**Required work:** Nothing but the lines below from the one holding "Where should I click to: Click" up to and including the one holding "You are a computer-use" should be copied, exactly and without pictures.

**Given records:**
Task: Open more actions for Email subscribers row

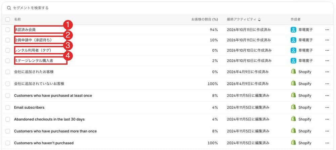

* * *

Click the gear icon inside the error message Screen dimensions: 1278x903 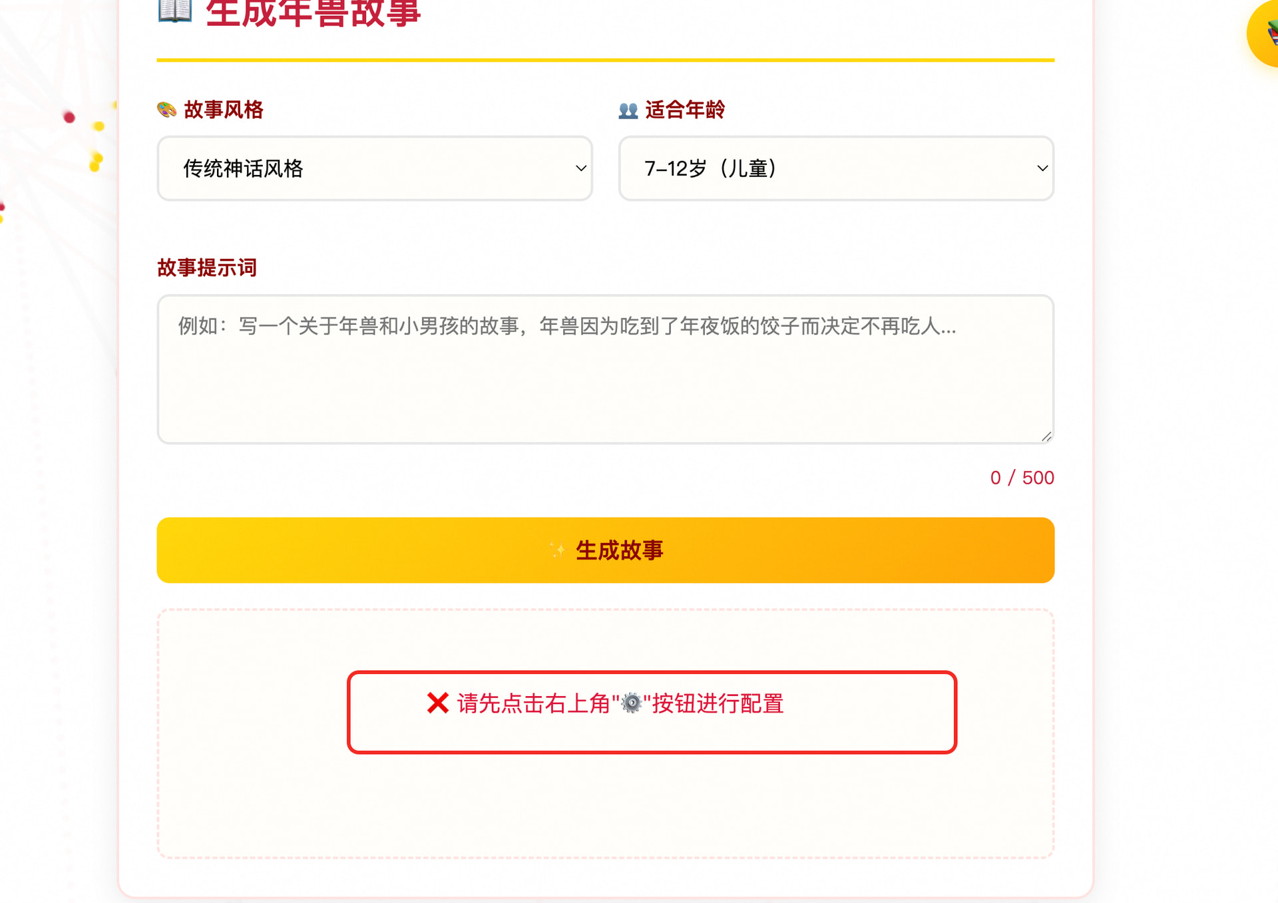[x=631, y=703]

==

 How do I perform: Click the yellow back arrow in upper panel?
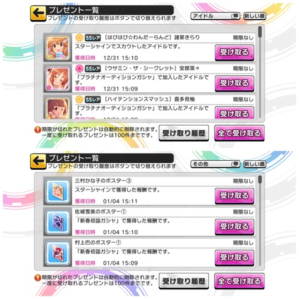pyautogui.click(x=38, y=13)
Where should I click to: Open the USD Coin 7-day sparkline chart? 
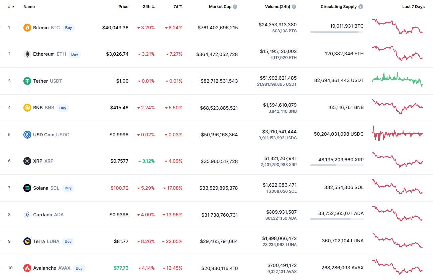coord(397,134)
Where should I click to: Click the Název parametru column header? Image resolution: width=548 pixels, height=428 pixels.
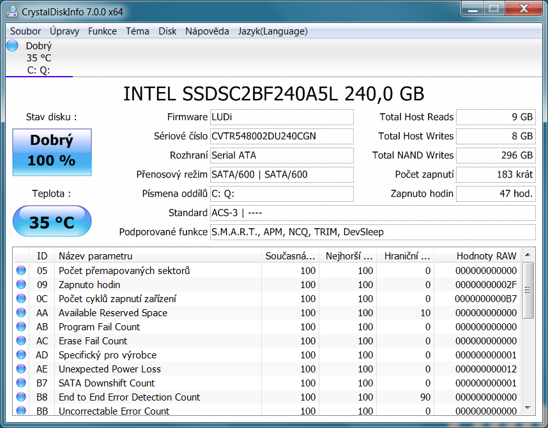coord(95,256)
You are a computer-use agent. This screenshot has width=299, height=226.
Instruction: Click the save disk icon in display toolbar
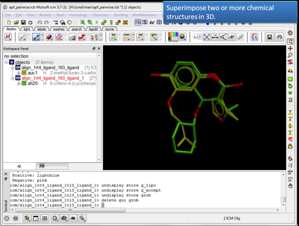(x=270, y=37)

**Task answer:**
Where should I click to: Click the Název parametru column header? Image resolution: width=548 pixels, height=428 pixels.
coord(95,256)
You are a computer-use agent. This screenshot has width=299, height=226.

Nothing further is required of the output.